▶ Aim
Find every line in the records that contains the word "header", and copy each of those lines.

◆ ◆ ◆ ◆

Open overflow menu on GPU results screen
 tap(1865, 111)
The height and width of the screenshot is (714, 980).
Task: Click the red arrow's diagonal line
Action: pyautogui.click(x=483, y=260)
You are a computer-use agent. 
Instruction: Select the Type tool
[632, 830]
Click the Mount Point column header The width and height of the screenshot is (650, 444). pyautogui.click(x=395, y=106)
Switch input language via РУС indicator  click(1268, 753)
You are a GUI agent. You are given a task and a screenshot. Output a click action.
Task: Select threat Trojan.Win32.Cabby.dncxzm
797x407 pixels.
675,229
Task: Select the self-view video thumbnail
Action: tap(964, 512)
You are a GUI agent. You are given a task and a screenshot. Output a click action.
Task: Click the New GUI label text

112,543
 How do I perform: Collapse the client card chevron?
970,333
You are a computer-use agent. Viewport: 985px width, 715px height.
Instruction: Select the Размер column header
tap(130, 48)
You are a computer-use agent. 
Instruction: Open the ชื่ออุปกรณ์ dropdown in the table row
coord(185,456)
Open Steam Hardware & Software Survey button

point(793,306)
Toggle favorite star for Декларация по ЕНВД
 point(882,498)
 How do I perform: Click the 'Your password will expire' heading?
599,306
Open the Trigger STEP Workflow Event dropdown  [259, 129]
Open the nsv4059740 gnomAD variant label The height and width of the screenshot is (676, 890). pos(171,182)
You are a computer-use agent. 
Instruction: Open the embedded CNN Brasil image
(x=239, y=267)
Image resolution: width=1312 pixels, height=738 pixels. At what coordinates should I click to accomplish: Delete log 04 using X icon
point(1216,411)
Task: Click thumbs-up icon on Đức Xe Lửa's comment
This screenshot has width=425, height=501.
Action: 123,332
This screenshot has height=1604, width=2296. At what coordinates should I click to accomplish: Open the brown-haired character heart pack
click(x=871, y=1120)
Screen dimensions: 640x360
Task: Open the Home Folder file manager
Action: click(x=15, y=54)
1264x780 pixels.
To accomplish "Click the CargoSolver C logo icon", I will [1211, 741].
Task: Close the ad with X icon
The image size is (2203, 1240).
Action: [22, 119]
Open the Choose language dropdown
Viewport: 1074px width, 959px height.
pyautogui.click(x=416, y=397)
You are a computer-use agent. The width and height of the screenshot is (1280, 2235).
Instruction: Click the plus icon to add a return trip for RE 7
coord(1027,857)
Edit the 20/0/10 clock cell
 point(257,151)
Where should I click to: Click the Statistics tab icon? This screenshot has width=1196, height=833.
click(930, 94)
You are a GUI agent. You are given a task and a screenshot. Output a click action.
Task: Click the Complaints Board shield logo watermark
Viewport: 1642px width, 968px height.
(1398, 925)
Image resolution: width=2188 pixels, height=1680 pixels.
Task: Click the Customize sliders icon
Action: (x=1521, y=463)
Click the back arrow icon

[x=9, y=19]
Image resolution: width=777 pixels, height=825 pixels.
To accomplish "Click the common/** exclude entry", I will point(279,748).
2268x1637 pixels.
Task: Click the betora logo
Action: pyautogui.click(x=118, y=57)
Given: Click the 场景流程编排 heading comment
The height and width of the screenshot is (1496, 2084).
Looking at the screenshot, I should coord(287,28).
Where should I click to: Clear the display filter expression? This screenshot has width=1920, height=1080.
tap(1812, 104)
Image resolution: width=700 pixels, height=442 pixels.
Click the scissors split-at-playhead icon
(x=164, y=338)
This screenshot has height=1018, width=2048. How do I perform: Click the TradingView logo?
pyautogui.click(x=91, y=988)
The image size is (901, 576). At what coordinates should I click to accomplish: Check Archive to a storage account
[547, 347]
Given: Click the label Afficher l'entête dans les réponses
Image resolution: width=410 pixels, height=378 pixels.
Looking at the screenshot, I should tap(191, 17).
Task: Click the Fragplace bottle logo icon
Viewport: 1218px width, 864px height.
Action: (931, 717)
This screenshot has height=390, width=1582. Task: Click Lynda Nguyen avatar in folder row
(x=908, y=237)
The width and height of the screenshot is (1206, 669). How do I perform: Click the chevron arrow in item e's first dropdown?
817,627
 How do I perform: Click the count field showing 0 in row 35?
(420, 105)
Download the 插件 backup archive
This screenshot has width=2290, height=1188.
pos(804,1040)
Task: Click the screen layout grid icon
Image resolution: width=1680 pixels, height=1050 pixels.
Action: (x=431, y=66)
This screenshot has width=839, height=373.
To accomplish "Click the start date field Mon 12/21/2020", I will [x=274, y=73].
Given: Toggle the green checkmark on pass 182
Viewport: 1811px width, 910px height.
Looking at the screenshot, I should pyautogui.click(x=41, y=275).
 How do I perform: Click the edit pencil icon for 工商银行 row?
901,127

◆ ◆ ◆ ◆

▶ Output for this task
Click the Mount Point column header The width and height of the screenshot is (650, 444). pyautogui.click(x=395, y=106)
Instruction: Select the Размер column header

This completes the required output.